The effects of the ANC’s cognitive dissonance have resulted in unstable coalitions in local and provincial governments, some of which affect the poor.
If we fail to stabilise coalitions, the poorest communities will bear the brunt of their dysfunction, since they are most reliant on government services.”
— Democratic Alliance
In Johannesburg, President Cyril Ramaphosa’s own interventions are yet to produce results. Ramaphosa had taken it upon himself to intervene to save a failing ANC mayor from an ousting over his incompetence. As a result, the taps run dry, the streets are dirty, and crime continues to ravage the city.
Recently, the poorly constructed coalition led by the ANC in Johannesburg set the wheels in motion for a motion of no confidence.
TimesLIVE reports indicate that the ANC’s own allies are planning to usurp mayor Dada Morero’s powers, accusing him of failing in his duties.
At the centre of this conflict is the position of City boss.
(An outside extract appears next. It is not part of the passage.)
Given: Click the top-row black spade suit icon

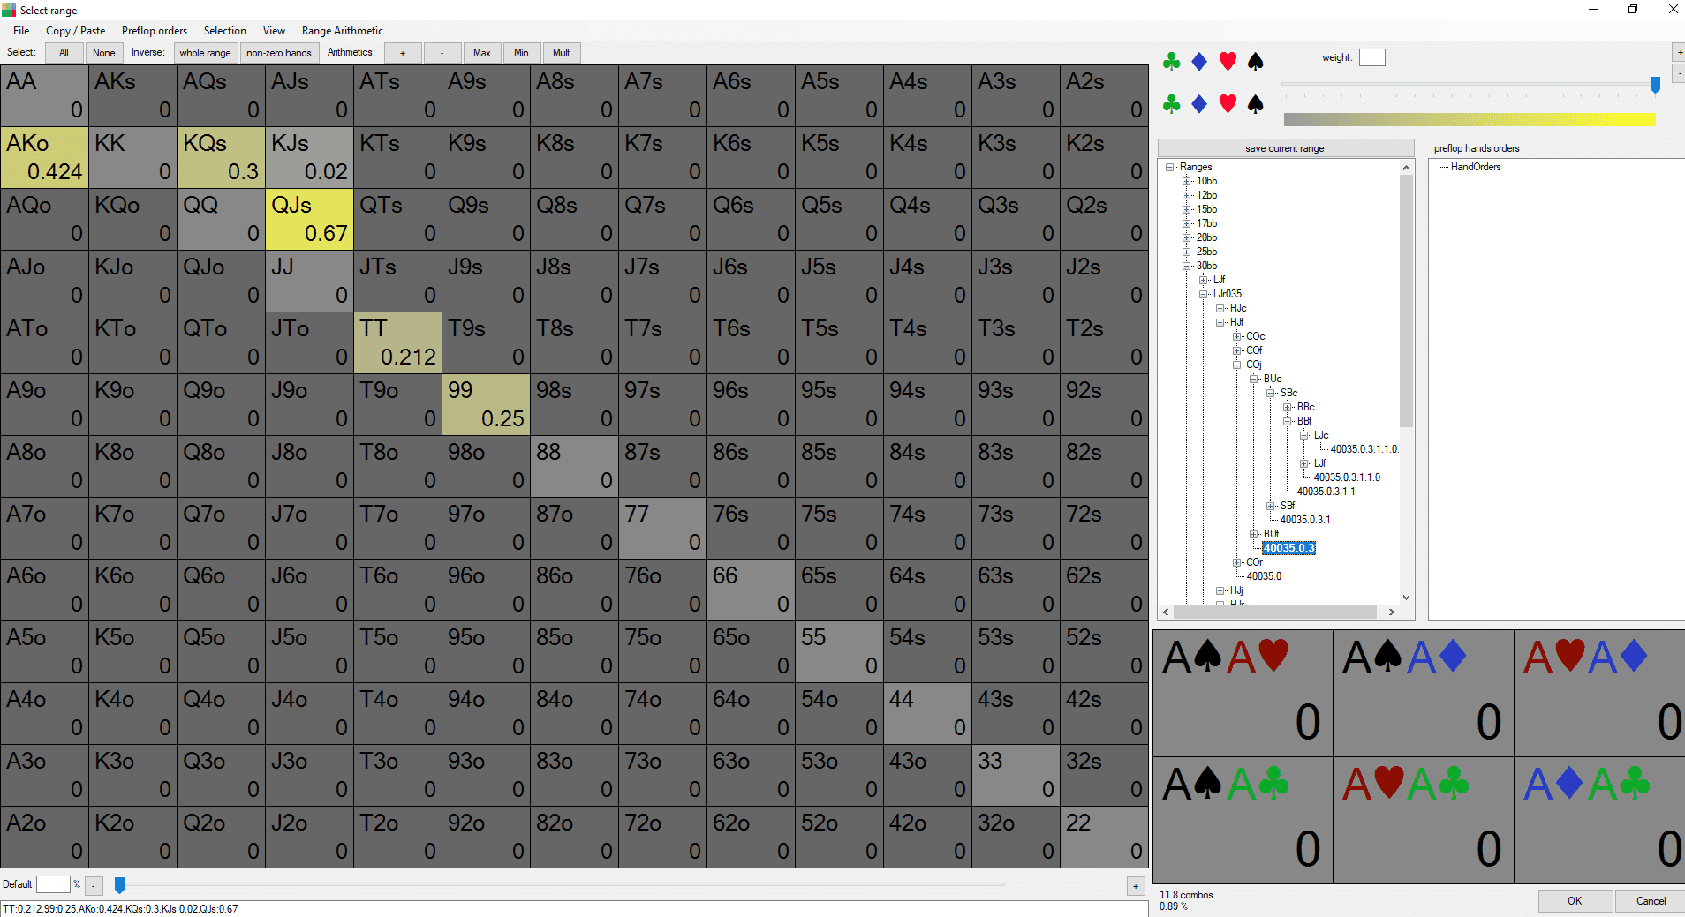Looking at the screenshot, I should pyautogui.click(x=1255, y=62).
One may not be faulted to presume that whoever prevails as the city manager would be just a figurehead to allow for more plunder, whatever the cost.
In KwaZulu-Natal, the ANC and its allies, the IFP and DA, have been on each other’s throats. Having failed to lead service delivery departments, the DA finance MEC took the initiative to place an ANC-led department under his intervention with plans to do the same with more departments run poorly by the ANC.
The IFP is charged by the ANC with using its Cogta position in the province to upstage it in municipalities. The two parties have tabled motions of no confidence against each other in several municipalities as retaliation. The effects of this are sure to be felt by the province, with the MK Party lurking in the background to eat the carcass of the coalition.
An MK Party, which has less-than-desirable individuals, some of whom have been at the centre of state capture, running a province as big as KZN is a frightening thought.
It was only after the 2024 elections, where the ANC experienced a disastrous outcome, that the party moved with a quicker pace to draft a coalition bill.
The ANC and the DA proposed a 1% threshold for parties to get a seat in the council or national legislature, which was rejected by the smaller parties. The smaller parties saw this as a way to ensure that the two majority parties remained in power while their positions were threatened.
It is now back to the drawing board for parliament.
What is clear now is that parliament must take a coalition draft bill seriously and as a matter of urgency. Parliament must also never allow the ANC to hang on to power through a back door.
Coalitions are the future of South African politics; maturity is essential.